Nach dem Fund einer Sprengstoff-Drohne am Flughafen Leipzig/Halle hat das russische Außenministerium den Geschäftsträger der Deutschen Botschaft in Moskau einbestellt. Russland protestiere damit gegen die Sanktionen Deutschlands sowie gegen Äußerungen der deutschen Führung, teilte das Ministerium mit.

Die russische Regierung hatte zuvor Gegensanktionen angekündigt. Als mögliche Maßnahmen gelten die Schließung des Goethe-Instituts und des deutschen Generalkonsulats in St. Petersburg. Bereits in der Vergangenheit hatten Russland und Deutschland im Zusammenhang mit Sanktionen gegenseitig Konsulate geschlossen.

Russland weist zurück, für die Drohne am Flughafen Leipzig/Halle verantwortlich zu sein. Die Bundesregierung hatte Russland am Vortag offiziell die Verantwortung für den Vorfall zugeschrieben. In diesem Zusammenhang soll unter anderem das russische Konsulat in Bonn geschlossen werden. Unterstützung für das deutsche Vorgehen kam nach den vorliegenden Angaben von der Europäischen Union und der NATO.

Auch auf europäischer Ebene löste der Vorfall weitere diplomatische Reaktionen aus. Die EU-Außenbeauftragte Kallas bezeichnete den versuchten Sprengstoffanschlag mit Drohnen als staatlich unterstützten Terrorakt. Der Vorfall weise alle Merkmale eines solchen Terrorismus auf, sagte sie vor einem Treffen der EU-Außenminister in Irland.

Die Europäische Union erwarte von Russland eine Erklärung zu den Vorwürfen.
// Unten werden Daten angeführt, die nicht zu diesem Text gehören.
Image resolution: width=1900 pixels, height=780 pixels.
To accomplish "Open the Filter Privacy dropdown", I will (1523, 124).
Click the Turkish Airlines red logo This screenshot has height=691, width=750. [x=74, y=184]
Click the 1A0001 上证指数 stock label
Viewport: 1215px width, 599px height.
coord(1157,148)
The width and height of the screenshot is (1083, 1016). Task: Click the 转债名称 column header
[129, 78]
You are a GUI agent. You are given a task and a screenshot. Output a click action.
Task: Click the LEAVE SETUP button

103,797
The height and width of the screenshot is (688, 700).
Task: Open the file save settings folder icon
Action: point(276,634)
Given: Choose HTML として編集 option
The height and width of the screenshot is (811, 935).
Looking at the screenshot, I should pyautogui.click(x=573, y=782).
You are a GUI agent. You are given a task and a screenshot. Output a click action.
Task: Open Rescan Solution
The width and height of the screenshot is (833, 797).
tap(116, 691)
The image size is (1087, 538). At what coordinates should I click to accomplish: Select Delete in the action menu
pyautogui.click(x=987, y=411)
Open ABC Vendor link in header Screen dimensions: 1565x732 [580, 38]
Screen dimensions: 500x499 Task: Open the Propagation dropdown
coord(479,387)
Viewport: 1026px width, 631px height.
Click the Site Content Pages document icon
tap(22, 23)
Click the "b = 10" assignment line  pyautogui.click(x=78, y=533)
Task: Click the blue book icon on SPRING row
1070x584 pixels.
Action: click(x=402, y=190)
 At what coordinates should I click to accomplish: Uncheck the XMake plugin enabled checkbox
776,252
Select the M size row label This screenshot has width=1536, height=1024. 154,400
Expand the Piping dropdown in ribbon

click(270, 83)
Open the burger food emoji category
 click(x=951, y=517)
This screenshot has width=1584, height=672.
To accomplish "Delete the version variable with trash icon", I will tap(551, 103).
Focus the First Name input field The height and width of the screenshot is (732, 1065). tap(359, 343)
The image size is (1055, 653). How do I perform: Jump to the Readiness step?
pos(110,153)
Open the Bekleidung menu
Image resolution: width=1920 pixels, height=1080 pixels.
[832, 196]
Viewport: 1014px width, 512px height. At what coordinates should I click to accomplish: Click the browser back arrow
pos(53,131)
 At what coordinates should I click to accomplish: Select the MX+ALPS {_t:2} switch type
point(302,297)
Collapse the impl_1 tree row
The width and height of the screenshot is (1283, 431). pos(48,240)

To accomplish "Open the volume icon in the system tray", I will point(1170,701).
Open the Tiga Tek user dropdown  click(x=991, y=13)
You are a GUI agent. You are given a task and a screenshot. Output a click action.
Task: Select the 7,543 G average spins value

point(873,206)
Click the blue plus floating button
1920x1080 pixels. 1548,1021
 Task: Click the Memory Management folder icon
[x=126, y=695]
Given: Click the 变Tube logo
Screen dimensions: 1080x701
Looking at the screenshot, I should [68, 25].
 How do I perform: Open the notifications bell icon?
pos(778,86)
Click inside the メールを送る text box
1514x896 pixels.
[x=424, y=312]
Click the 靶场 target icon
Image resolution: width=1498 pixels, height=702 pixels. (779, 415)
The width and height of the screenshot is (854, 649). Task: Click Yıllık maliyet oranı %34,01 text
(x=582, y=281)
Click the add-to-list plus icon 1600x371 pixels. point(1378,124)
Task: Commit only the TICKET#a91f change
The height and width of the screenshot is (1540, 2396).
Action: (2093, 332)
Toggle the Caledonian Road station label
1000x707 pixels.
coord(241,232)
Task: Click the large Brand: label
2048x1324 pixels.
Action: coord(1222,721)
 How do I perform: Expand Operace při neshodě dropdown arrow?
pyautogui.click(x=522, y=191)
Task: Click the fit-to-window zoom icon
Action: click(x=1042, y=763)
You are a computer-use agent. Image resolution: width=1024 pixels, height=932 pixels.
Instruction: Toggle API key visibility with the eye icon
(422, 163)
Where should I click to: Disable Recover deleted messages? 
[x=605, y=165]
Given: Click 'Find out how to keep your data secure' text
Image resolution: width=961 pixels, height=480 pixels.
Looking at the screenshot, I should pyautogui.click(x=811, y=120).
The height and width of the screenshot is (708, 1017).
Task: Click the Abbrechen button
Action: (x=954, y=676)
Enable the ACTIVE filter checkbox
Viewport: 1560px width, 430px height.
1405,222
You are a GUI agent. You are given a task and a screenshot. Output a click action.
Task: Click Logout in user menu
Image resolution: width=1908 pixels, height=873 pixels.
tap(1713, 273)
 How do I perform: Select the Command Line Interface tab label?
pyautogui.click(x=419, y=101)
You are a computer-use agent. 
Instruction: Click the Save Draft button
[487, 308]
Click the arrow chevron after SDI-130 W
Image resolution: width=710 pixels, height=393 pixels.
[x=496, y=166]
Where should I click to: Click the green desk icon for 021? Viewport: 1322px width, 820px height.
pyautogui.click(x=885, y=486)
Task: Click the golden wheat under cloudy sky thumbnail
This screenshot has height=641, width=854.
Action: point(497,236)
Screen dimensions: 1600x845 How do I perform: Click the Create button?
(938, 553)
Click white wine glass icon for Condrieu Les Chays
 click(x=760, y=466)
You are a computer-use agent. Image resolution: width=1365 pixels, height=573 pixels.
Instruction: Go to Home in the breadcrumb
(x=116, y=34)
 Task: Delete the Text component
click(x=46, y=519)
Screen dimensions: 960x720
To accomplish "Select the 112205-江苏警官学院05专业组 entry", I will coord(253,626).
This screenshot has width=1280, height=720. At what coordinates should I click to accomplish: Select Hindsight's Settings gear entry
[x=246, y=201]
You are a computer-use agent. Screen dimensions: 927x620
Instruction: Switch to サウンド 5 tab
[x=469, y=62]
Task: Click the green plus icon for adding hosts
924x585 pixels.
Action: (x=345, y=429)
Als Konsequenz wurde der russische EU-Gesandte in Brüssel einbestellt. Zudem bestellte das französische Außenministerium einen Vertreter der russischen Botschaft in Paris ein. Frankreichs Außenminister Barrot sprach sich für weitere Sanktionen gegen Russland aus.

NATO-Generalsekretär Rutte erklärte, Russland agiere zunehmend rücksichtslos. Bundesaußenminister Wadephul sagte, Moskau müsse erkennen, dass sein Versuch gescheitert sei, Ansprüche mit hybriden Mitteln durchzusetzen.

Die Meldung wurde am 2. September 2026 im Programm des Deutschlandfunks ausgestrahlt.